# what is the download speed for 2Mbps



## graphixgen (Jul 2, 2011)

hi,
i surf d web thru a bharati airtel 2Mbps broadband connection. the download/upload speed according to the isp is supposedly 8 times less the maximum bandwidth of 2Mbps. my downloads usually occur @ 24-56 kBps & 36 kBps on an average front. i have read many forums across the net stating that an average speed for a 2Mbps broadband connection shud always b between 200-260 kBps. kindly tell me whether my speed at 56kBps or 448kbps is wat i m supposed to get or shud it b more? i find my connection to b damn slow bcoz even a 360p youtube clip takes several halts before it can finish syncing. i've been downloading a 6.75 gb file thru p2p with 600+ seeds, for the last 5 dayz & it's still just 94% complete. i really need to do something bout this but i don't know wat? kindly help.
also is there any software/method that can b used to track the average amount of bandwidth provided by an isp throughout a test cycle? luking forward for yr help, thanx.


----------



## JMPC (Jan 15, 2011)

In theory a 2Mbit connection should be able to pull around 250KB/s.
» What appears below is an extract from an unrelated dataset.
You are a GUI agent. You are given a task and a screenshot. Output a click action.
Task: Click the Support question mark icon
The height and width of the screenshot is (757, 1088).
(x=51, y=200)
That's assuming a perfect connection.


----------



## graphixgen (Jul 2, 2011)

well my router is a Binatone DT 815 ADSL2+, i also have a landline telephone wid a parallel connection to my broadband local loop, provided by isp. i filed my prob now several times wid the isp technical staff but to no avail. one of my frenz working for d state cyber crime deptt thinks that my isp is stealing my bandwidth, cud that b a possibility? i tried d online airtel speed testing site & it too says that my download speed is wat i stated here earlier. plz help.


----------



## graphixgen (Jul 2, 2011)

where did i use an exclamation mark? r pointing to d question mark that i put, well thats my typing habit. well i just joined this forum an hour or so ago so it'll take some time to know where to post what..


----------



## makinu1der2 (Jan 1, 2008)

graphixgen said:


> where did i use an exclamation mark? r pointing to d question mark that i put, well thats my typing habit. well i just joined this forum an hour or so ago so it'll take some time to know where to post what..
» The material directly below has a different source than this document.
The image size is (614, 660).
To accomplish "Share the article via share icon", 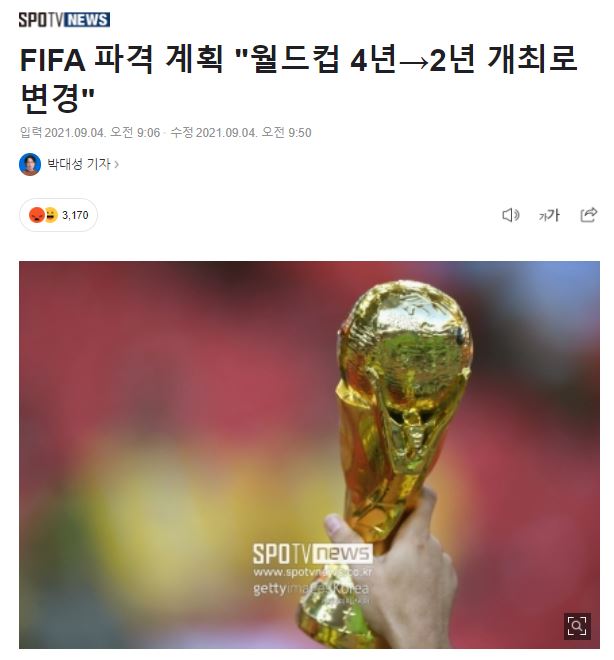I will [588, 215].
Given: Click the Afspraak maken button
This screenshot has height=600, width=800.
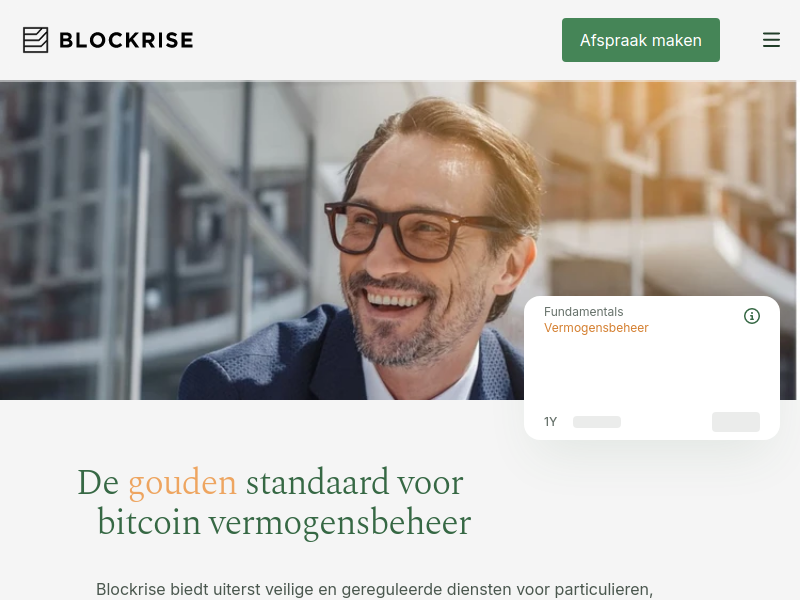Looking at the screenshot, I should click(641, 40).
That is just JMPC 's signature.


----------



## graphixgen (Jul 2, 2011)

JMPC said:


> In theory a 2Mbit connection should be able to pull around 250KB/s. That's assuming a perfect connection.
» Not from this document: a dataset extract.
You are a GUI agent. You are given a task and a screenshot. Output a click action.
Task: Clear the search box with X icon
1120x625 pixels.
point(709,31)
so i think now i can atleast drag my isp by d collars & ask them to compensate me for d unprovided bandwidth. d city that i reside is not a rural area but d capital of my state so obviously an unavailability of bandwidth can't b an escape.. atleast i hope so, thanx anyway.


----------



## ebackhus (Apr 21, 2005)

ISPs offer a guaranteed level of service. If you're getting that then forget anything from the ISP. Others also have best effort meaning you're so far from the central office that DSL is provided as best they can with no promises.


----------